Ini bayangan yang menyenangkan untuk Aida.

Makanya dia sudah senang sekali minimal setelah ini dia tidak melihat Reiko lagi apalagi sekarang langit sudah mulai berwarna kejinggaan.

Di Jakarta memang jamnya lebih lambat sejam dari di Bali.

"Aku rasa aku sudah mulai bisa menggerakkan tanganku tanpa nyeri dan mungkin aku bisa minta buka perbannya? Dia tidak harus mengurus lagi pembalutku dan yang lainnya."

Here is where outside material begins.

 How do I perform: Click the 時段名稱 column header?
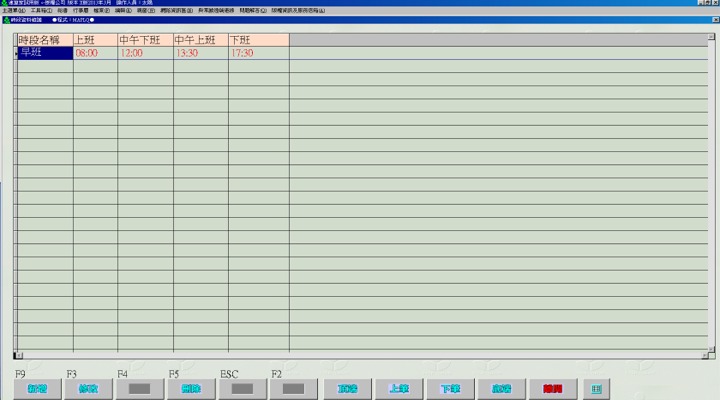pos(45,40)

Masalahnya memang Aida sedang haid jadi dia masih memikirkan tentang pembalutnya.

"Pak kalau perbannya dibuka gimana? Tangan saya dah gak sakit kok."

Makanya setelah Reiko masuk, pertanyaan itu pun diberikan olehnya.

"Jangan macam-macam kamu. Jangan bikin masalah baru yang membuatku pening!" ujar Reiko saat berjalan ke dapur.

"Haaah."

"Kenapa kamu narik nafas kayak gitu?" tanya Reiko yang kini matanya sudah menatap Aida di saat tadi dia baru selesai mencuci tangan.

Setelah mengeluarkan sampah Reiko tidak langsung datang pada Aida. Dia adalah orang yang cukup bersih dan suka kebersihan. Makanya tak ingin membawa kotoran mendekat pada luka-luka Aida.

Dan memikirkan kalau Reiko akan datang padanya menggendong dirinya, ini membuat Aida merasa risih sehingga timbul sebuah ide di otaknya.

"Bapak punya uang nggak Pak sejuta?"

"Kamu kalau nanya mikir dulu nggak sih?" kesal Reiko, makanya dia menaruh tangannya di pinggang matanya menyorot pada Aida. Tak mengerti kenapa dia harus diberikan pertanyaan seperti itu?

Reiko punya apartemen besar. Masa iya uang sejuta doang dia enggak punya?

"Hehehe, nanya dulu Pak. Bapak punya nggak? Kalau punya mungkin bisa kasih uangnya ke saya?"

"Kamu mau beli apa?"

"Ini Pak, ada tau Pak yang jual kursi roda bekas. Dan harganya paling gak sampai sejutaan Pak. Kalau Bapak beliin saya itu gimana?"

"Cuman tiga hari sakitnya aja minta kursi roda."

"Ya daripada kayak gini Pak. Bapak gendong-gendong saya terus. Nggak pegel itu tangannya Pak? Apa jangan-jangan Bapak muna ya, sebenernya seneng gitu gendong saya ke mana-mana?"